Multi-Level Triton Runner

Runner Docs | Dump Docs | Benchmark Docs | 中文文档 | triton-runner.org

English | 中文

Triton Runner is a lightweight execution and debugging layer for Triton. It lets you launch kernels from multiple compilation stages, inspect intermediate IR, and reuse compiled artifacts directly during performance tuning.

Compatibility summary:

  • Supported Triton versions: v3.0.0 through v3.6.0
  • Primary target: v3.5.x
  • Supported runner inputs: Python Triton, Gluon, TTIR, TTGIR, LLIR, PTX, cubin, AMDGCN, and hsaco
  • Dump support: Python, TTIR, and TTGIR
  • Optional CUDA bridge: TVM-FFI on Triton v3.3+
  • MLIR split output: set MLIR_ENABLE_DUMP=1 to expand all.mlir into per-pass files in the cache directory

✨ Features

📦 Installation

Install from PyPI

pip install triton-runner

Install from source

git clone https://github.com/toyaix/triton-runner
cd triton-runner
pip install -e .

Optional: TVM-FFI

Triton Runner also provides a CUDA/cubin-only bridge to TVM-FFI for Triton v3.3+.
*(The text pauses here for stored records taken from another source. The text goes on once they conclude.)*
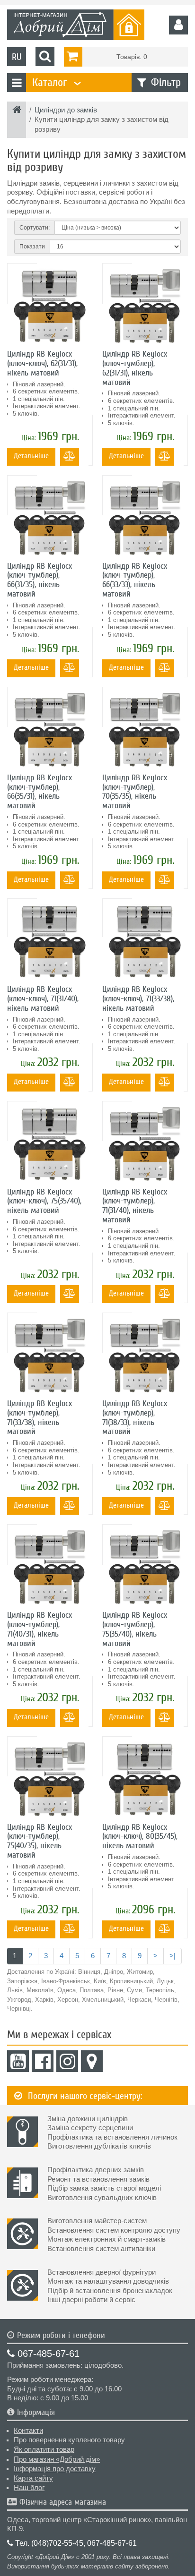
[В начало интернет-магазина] (16, 110)
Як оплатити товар (44, 2449)
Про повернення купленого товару (69, 2440)
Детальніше (31, 456)
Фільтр (166, 82)
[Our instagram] (67, 2061)
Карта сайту (33, 2478)
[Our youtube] (18, 2061)
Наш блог (29, 2487)
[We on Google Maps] (92, 2061)
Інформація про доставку (55, 2469)
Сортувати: (34, 227)
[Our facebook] (42, 2061)
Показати (32, 246)
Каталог (55, 82)
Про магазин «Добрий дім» (57, 2459)
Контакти (28, 2430)
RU (16, 56)
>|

pip install triton-runner[tvm-ffi]

pip install -e .[tvm-ffi]
export TRITON_RUNNER_ENABLE_TVM_FFI=1

🚀 Quick Start

I. Multi-Level Runner

Triton Runner can launch kernels from multiple points in the Triton compilation pipeline.

---
title: Triton Compilation Pipeline
---
flowchart LR

    subgraph Triton
        A["Python<br>Triton"]:::supported --> B["TTIR<br>Triton IR"]:::supported
        B --> C["TTGIR<br>Triton GPU IR"]:::supported
        C --> D["LLIR<br>LLVM IR"]:::supported

        Gluon["Python<br>Gluon"]:::supported --> C
        TLX["Python<br>TLX"]:::supported --> B
    end

    subgraph Backend
        D --> E["PTX"]:::supported
        D --> G["GCN"]:::supported
        E --> F["cubin<br>CUDA Binary"]:::supported
        G --> H["hsaco<br>HIP Binary"]:::supported
    end

    classDef supported fill:#AED6F1,stroke:#2E86C1,stroke-width:2px,color:#000000;
    classDef unsupported fill:#F5B7B1,stroke:#C0392B,stroke-width:2px,color:#000000;

TLX support is available for commit 9a7a23d in examples/runner/tlx/README.md.

1. Python Runner

Triton Runner supports two integration styles for Python kernels, and both are valid:

  1. Replace @triton.jit with @triton_runner.jit
  2. Monkey-patch Triton's decorators and keep using @triton.jit

If the module also uses @triton.autotune, call triton_runner.configure_autotune_backend() when using the monkey-patch style.

import triton_runner

@triton_runner.jit
def kernel(...):
    ...
import triton
import triton.language as tl
import triton_runner

triton_runner.configure_jit_backend()
# Optional when using @triton.autotune
# triton_runner.configure_autotune_backend()

@triton.jit
def kernel(...):
    ...

Examples:

python examples/runner/v3.5.x/python/matmul.py

On success, Triton Runner prints the kernel launch banner. When the kernel cache is reused, it also prints the cache location.

2. TTIR Runner

Provide the .ttir file and point the runner at its directory, typically with ttir_dir=triton_runner.get_file_dir(__file__). See examples/runner/v3.5.x/ttir/matmul/matmul.py.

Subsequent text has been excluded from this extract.